Once, a student told me that he couldn’t present his final assignment for my public speaking class because he had to take the CPA exam. It was understood that the exam would take precedence as a kind of gateway to gainful employment, but I was still a little surprised at how compelled I felt to step aside. As an adjunct, I’ve been made aware of the connection between public speaking and employment for Baruch students. Several teachers work in public relations firms or as corporate consultants outside the college, and students seem to respect and learn from they way they both model and teach the conventions of business professional comportment and conventions.
I’ve told my students that public speaking assignments should prepare them for the corporate world in terms of how to coherently present their work, and how to be poised, authoritative, and collegial doing it. I’d like to have more to say than this, but less to say than the broad justification of humanities that I’ve heard before (and largely believe). While I haven’t had any interest in the business world before, after teaching at Baruch for a few years, I’ve become more and more aware of how much I don’t know about it. I feel kind of hampered in my ability to figure out how what I am trying to offer (my own work research is in democracy and culture) might connect to their lives outside college. And hampered from connecting what I’m doing to what I guess makes up the majority of their classtime. I looked up ‘what can the humanities do for business’ and found a Stanford webpage from early this year, in which several people respond to Stanley Fish’s (he’s like academia’s Joe Liberman!). John Bender says, “Not too long ago, the New York Times reported interviews with a number of CEOs who connected their ability as managers to their long-term engagement with books of all kinds, including fiction and poetry.” Bryan Wolf responds that Fish is “trying to save the humanities from instrumentalization.” But I’m actually curious about what, in terms of business, that instrumentalization might be.
The Robert Zicklin Center for Corporate Integrity has hosted some interesting panels, one on corporate failures that may have led to the current crisis called, “Did we get what we deserve?” And another one I wish I’d seen that featured alumni Edward Zinbarg, who wrote a book called Faith, Morals, and Money. So, I vow in 2010 to go to this center’s events, and meanwhile I’m working on a list of my favorite novels and plays, and the different ways they address money. So far, I’ve got: Aristophanes, The Acharnians, which stars a merchant who argues against an idealistic warmonger; anything by Charles Dickens; Easter, a play about debt and Christianity by Strindberg; Jerry McGuire (money and success is love); and Slumdog Millionaire. The more I read, the more leftward I seem to drift. And, while I refuse to read anymore Ayn Rand, I’m interested in literature that views neoliberalism and capitalism critically as well as positively. So far, Jerry McGuire is all I can think of. I’d like to find some writing on connection between literature and economics. So far, all I can think of is the passage in Capital when Marx talks about the lace-maker’s death notice, and how much it reminded me of Dickens. I’d like to read some fiction over winter break, even though I should be working and working. And I would like a booklist of fiction on money.

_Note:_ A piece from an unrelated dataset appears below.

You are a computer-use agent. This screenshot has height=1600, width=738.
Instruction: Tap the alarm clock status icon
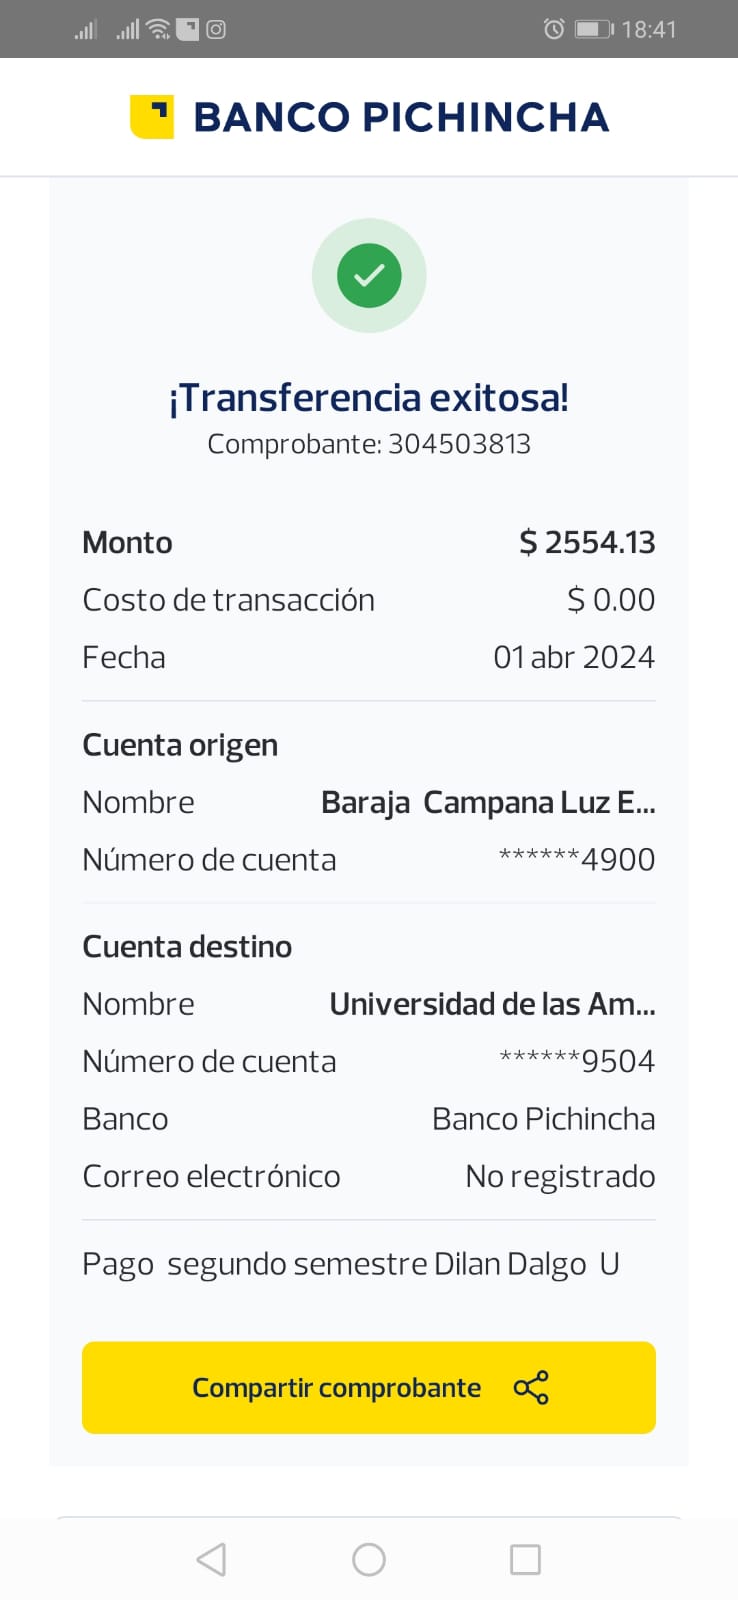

That is quite an order. I tried to think of a book that I had read recently that would fit into the category that you are specifically looking for, but came up without an answer. However, I recently finished
The Moon is a Harsh Mistress, which is perhaps more politically driven, but all politics must deal with money, so you may like that book. In looking for books that may be appealing to you, I ran across this site. http://www.jasonzweig.com/moneylit.html hope it helps.
Linell,
Along the lines of your thoughts on training in the humanities contributing to success in the corporate world, I am providing the link for a recent New York Times article posted on the English Department mail server at the Graduate Center by my colleague, David Bahr:
http://www.nytimes.com/2010/01/10/business/10mba.html?em
Opening excerpt:
> Mr. Martin began advocating what was then a radical idea in business
> education: that students needed to learn how to think critically and
> creatively every bit as much as they needed to learn finance or accounting.

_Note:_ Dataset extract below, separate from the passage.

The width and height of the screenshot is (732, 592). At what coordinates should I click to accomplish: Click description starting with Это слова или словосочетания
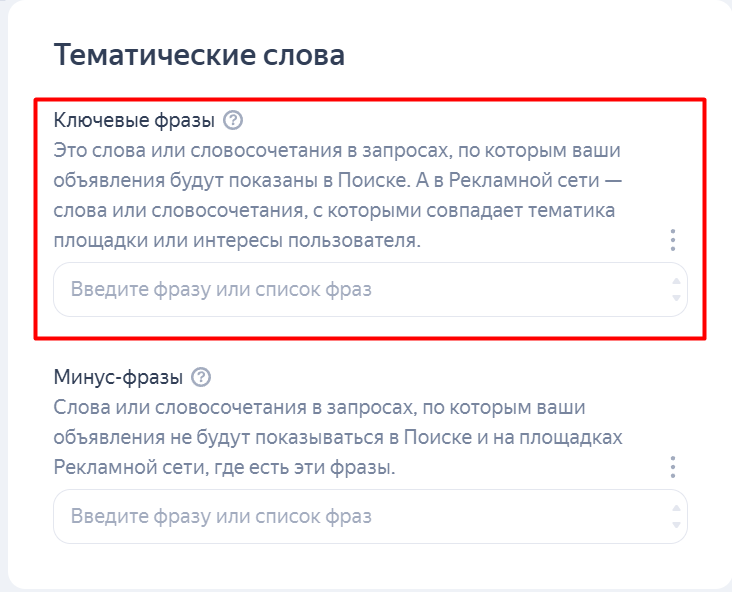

> More specifically, they needed to learn how to approach problems from many
> perspectives and to combine various approaches to find innovative solutions.
> In 1999, few others in the business-school world shared Mr. Martin’s view.
> But a decade and a seismic economic downturn later, things have changed. “I
> think there’s a feeling that people need to sharpen their thinking skills,
> whether it’s questioning assumptions, or looking at problems from multiple
> points of view,” says David A. Garvin, a Harvard Business School professor
> who is co-author with Srikant M. Datar and Patrick G. Cullen of an upcoming
> book, “Rethinking the M.B.A.: Business Education at a Crossroads.”
> Learning how to think critically — how to imaginatively frame questions and
> consider multiple perspectives — has historically been associated with a
> liberal arts education, not a business school curriculum, so this change
> represents something of a tectonic shift for business school leaders. Mr.
> Martin even describes his goal as a kind of “liberal arts M.B.A.”
>
On a side note, I know it needs emphasis that reading and critical thinking skills lead to better business, though, to me, it is stating the obvious. I mean, don’t we all appreciate an articulate professional in any field, after all?